### PROBLEM DETAILS
When you find the line with "This screenshot has width=684, height=424." among the records below, reproduce it and each line after it exactly, ending with the line with "Task: Switch to the WIRELESS tab".

(Collected data entries)
● ● ●
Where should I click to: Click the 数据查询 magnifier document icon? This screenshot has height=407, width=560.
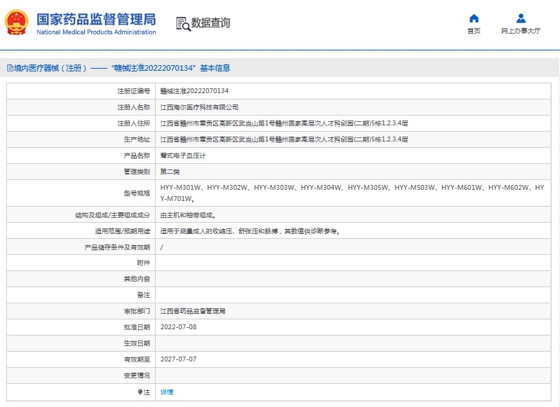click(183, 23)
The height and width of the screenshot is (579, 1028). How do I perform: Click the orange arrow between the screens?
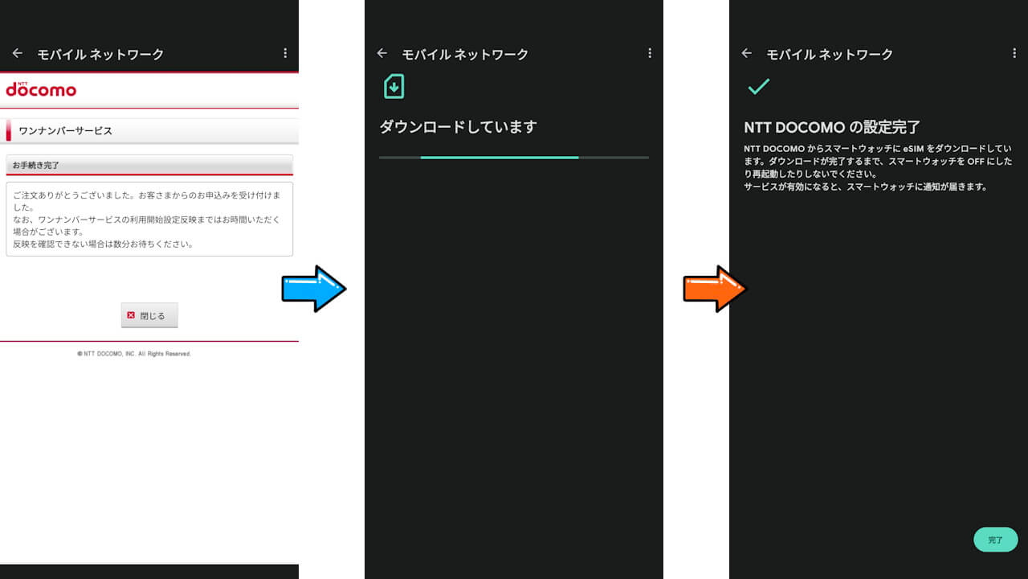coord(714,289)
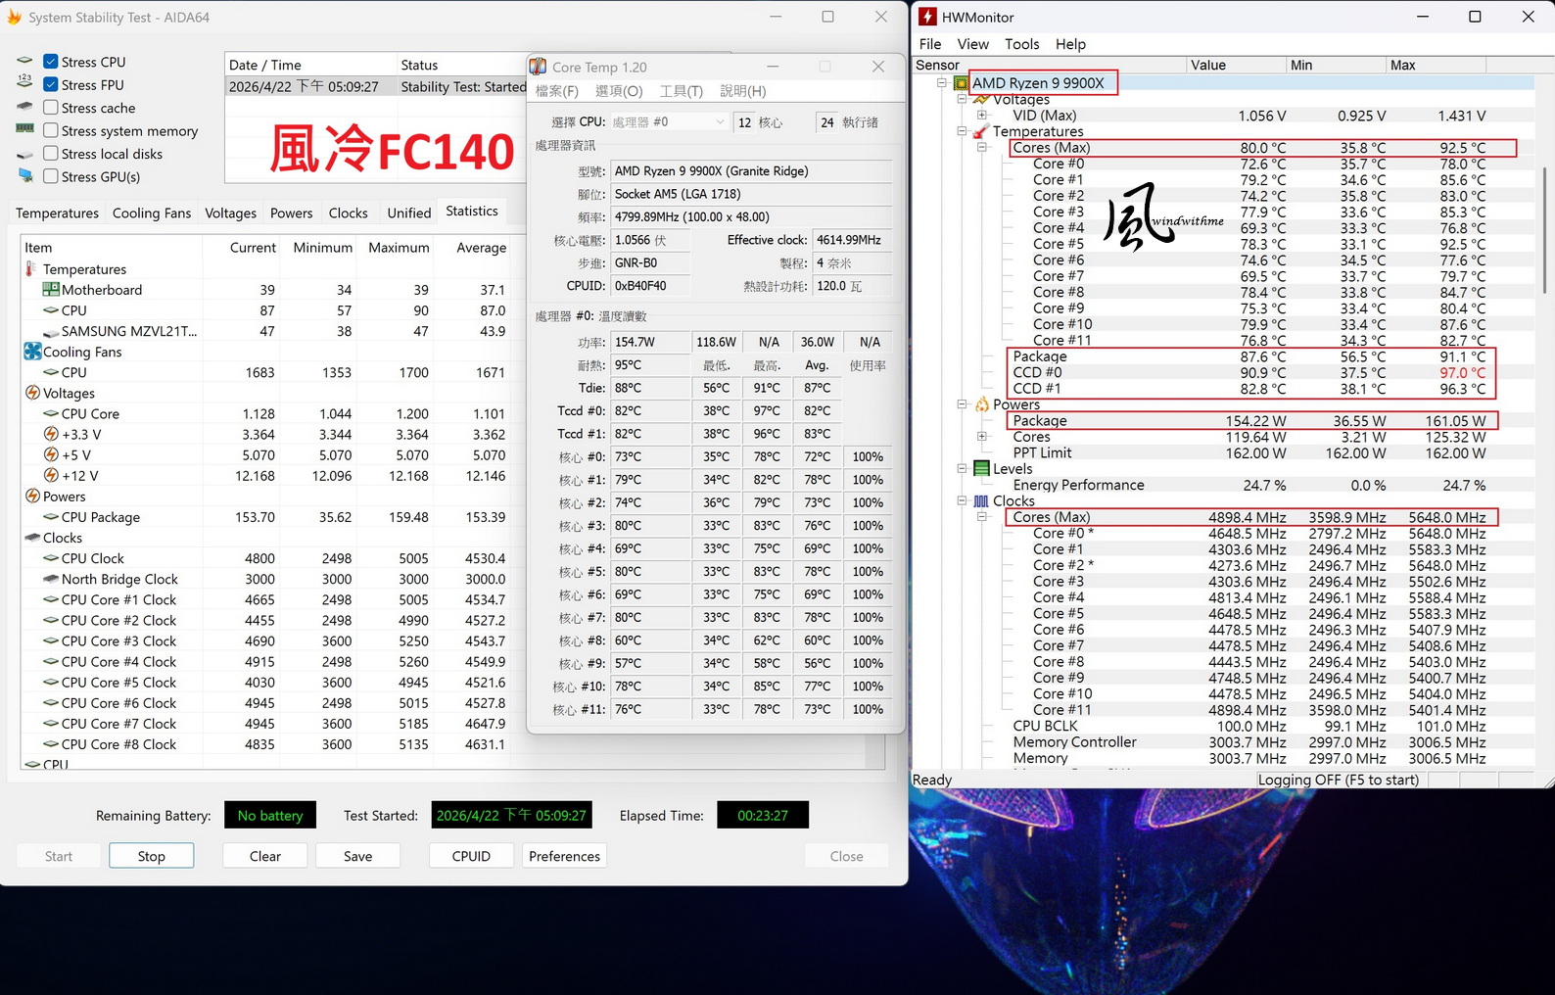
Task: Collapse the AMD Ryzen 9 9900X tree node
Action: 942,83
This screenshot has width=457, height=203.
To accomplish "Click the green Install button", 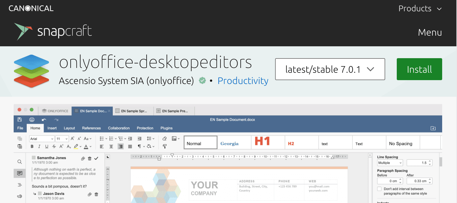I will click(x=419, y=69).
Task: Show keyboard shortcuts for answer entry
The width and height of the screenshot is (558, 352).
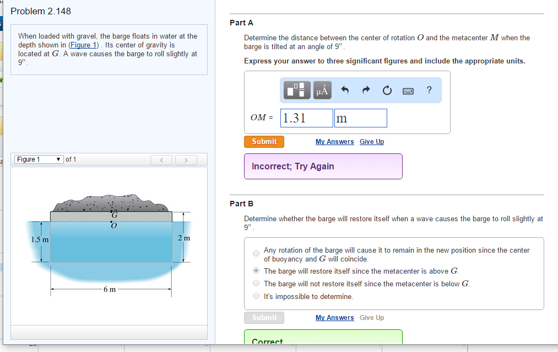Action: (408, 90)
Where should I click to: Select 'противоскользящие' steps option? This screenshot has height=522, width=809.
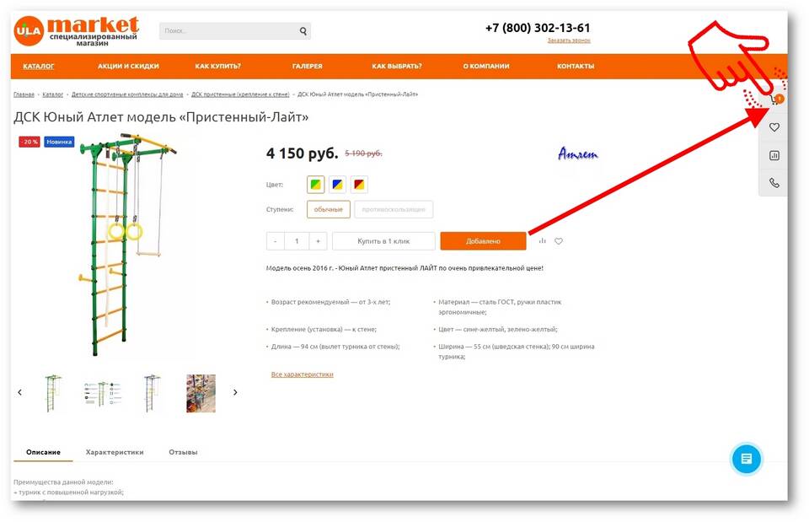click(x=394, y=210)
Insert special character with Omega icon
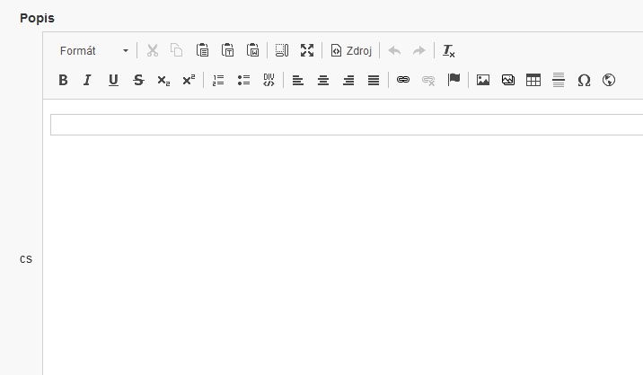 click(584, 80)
● ● ●
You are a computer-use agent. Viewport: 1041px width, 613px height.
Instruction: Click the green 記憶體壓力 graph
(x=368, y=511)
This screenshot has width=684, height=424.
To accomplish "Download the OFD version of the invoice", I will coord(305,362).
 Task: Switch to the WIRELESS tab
● ● ●
### RESULT BELOW
This screenshot has width=684, height=424.
To accomplish "Download the OFD version of the invoice", I will coord(305,362).
 Task: Switch to the WIRELESS tab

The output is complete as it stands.